Objectives -
[a] Retype the stretch of the text on the album Trioism from "Trioism is an" through "label in 2005.".
[b] Answer these questions using the text on the album Trioism:
(i) On which label was the album first released?
(ii) Who wrote the Allmusic review?
(iii) On which label was the album rereleased in 2005?
[c] Proceed with the text on the album Trioism, picking up after its final sentence.

Selected text -
Trioism is an album by jazz drummer Paul Motian that was released on the German JMT label. Recorded in 1993, it was first released in 1994 and features performances by Motian with guitarist Bill Frisell and tenor saxophonist Joe Lovano (with tenor saxophonist Dewey Redman added on one track.) The album was rereleased on the Winter & Winter label in 2005.

Reception
The Allmusic review by John Vallier awarded the album 4½ stars, stating: "A first-rate work, Paul Motian's Trioism is one of those rare, successful ensemble performances that manages to both stir and calm the soul".

Information supplied -
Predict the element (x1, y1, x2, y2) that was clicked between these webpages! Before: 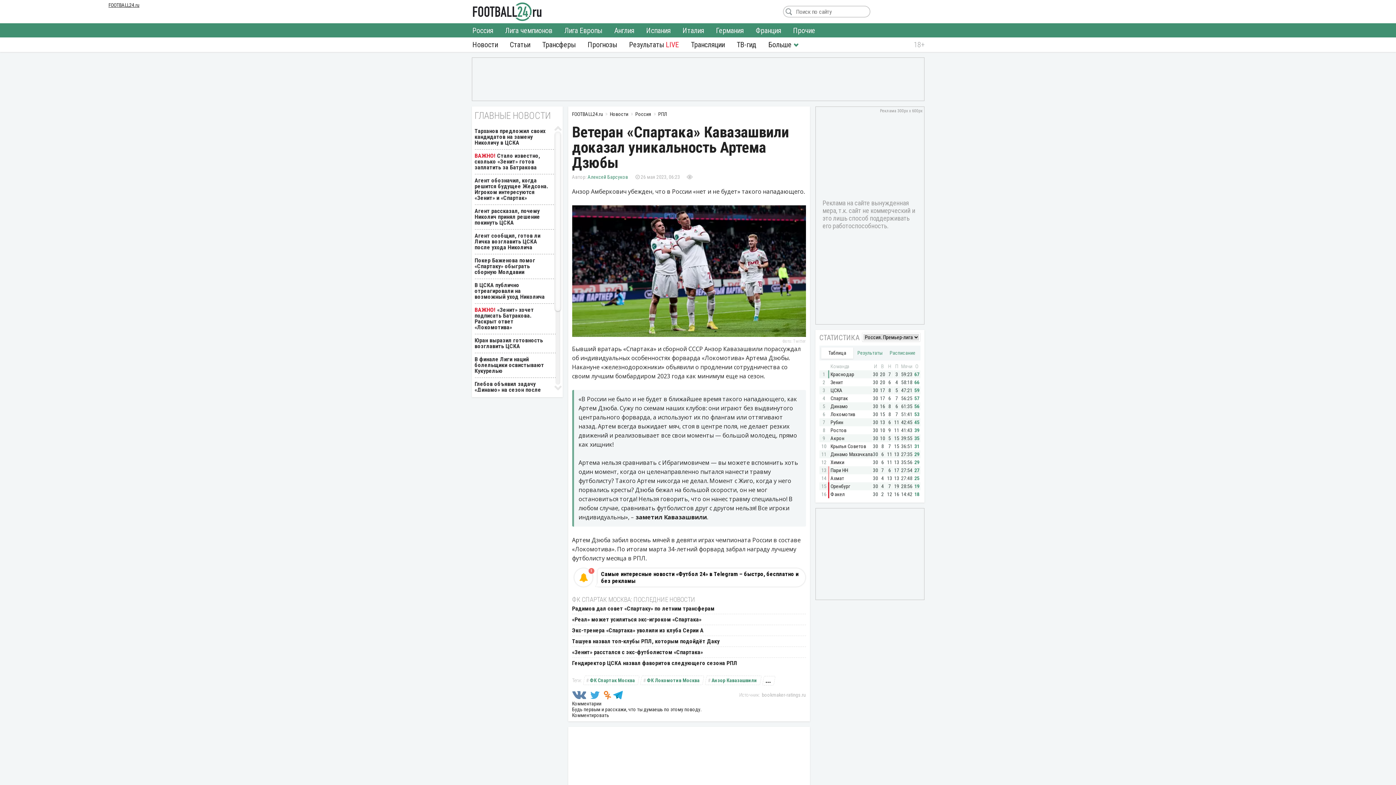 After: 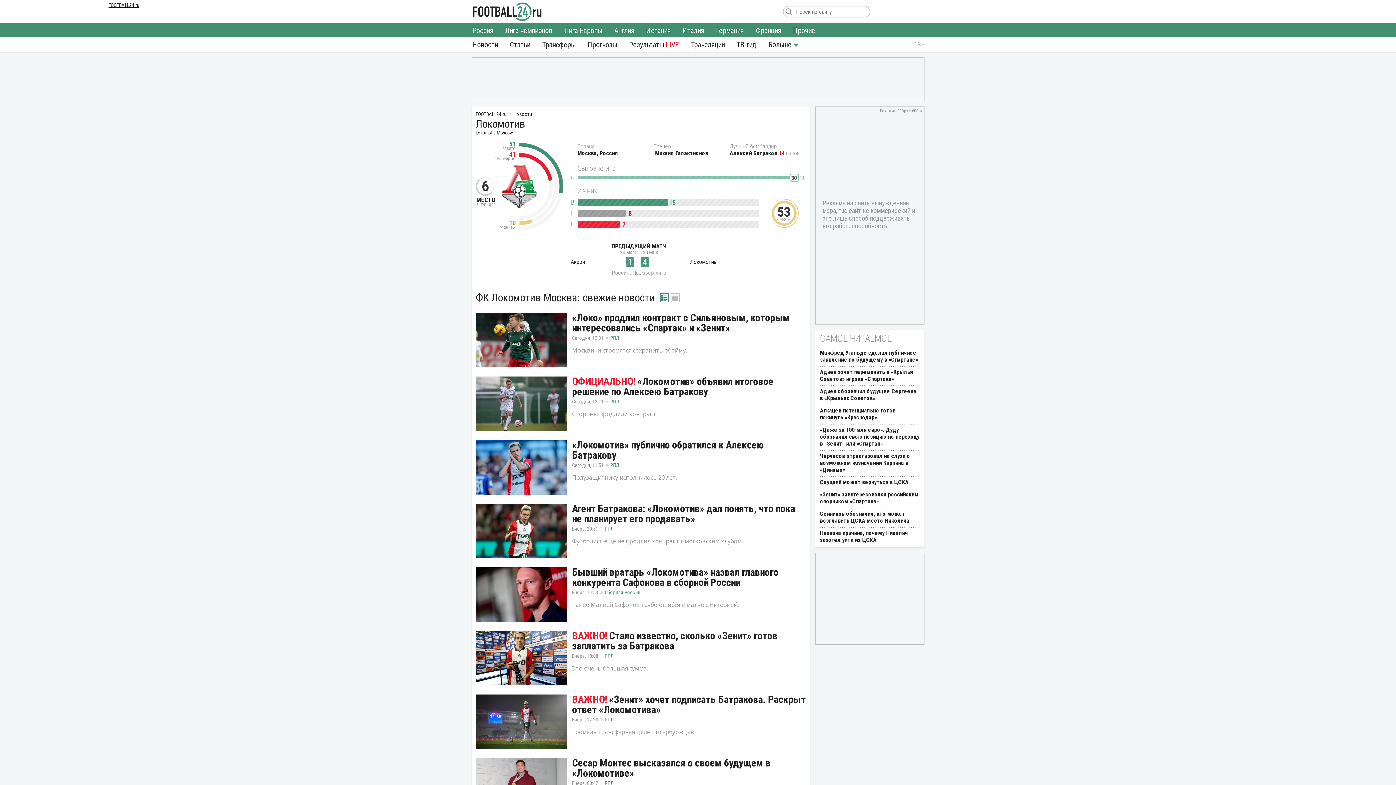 Action: label: ФК Локомотив Москва bbox: (640, 676, 703, 685)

Final answers -
[a]
Trioism is an album by jazz drummer Paul Motian that was released on the German JMT label. Recorded in 1993, it was first released in 1994 and features performances by Motian with guitarist Bill Frisell and tenor saxophonist Joe Lovano (with tenor saxophonist Dewey Redman added on one track.) The album was rereleased on the Winter & Winter label in 2005.

[b]
(i) JMT
(ii) John Vallier
(iii) Winter & Winter

[c]
Track listing
All compositions by Paul Motian
 "It Should've Happened a Long Time Ago" - 8:47 
 "Cosmology" - 6:26 
 "Blue Midnight" - 4:12 
 "Congestion" - 2:41 
 "Monica's Garden" - 3:35 
 "Jack of Clubs" - 5:11 
 "Play" - 4:57 
 "In Remembrance of Things Past" - 7:30 
 "Zabel" - 1:37 
 "Endgame" -3:56
Recorded RPM Recording Studios,New York City in June 1993

Personnel
Paul Motian - drums
Bill Frisell - electric guitar
Joe Lovano - tenor saxophone
Dewey Redman - tenor saxophone (“In Remembrance of Things Past”)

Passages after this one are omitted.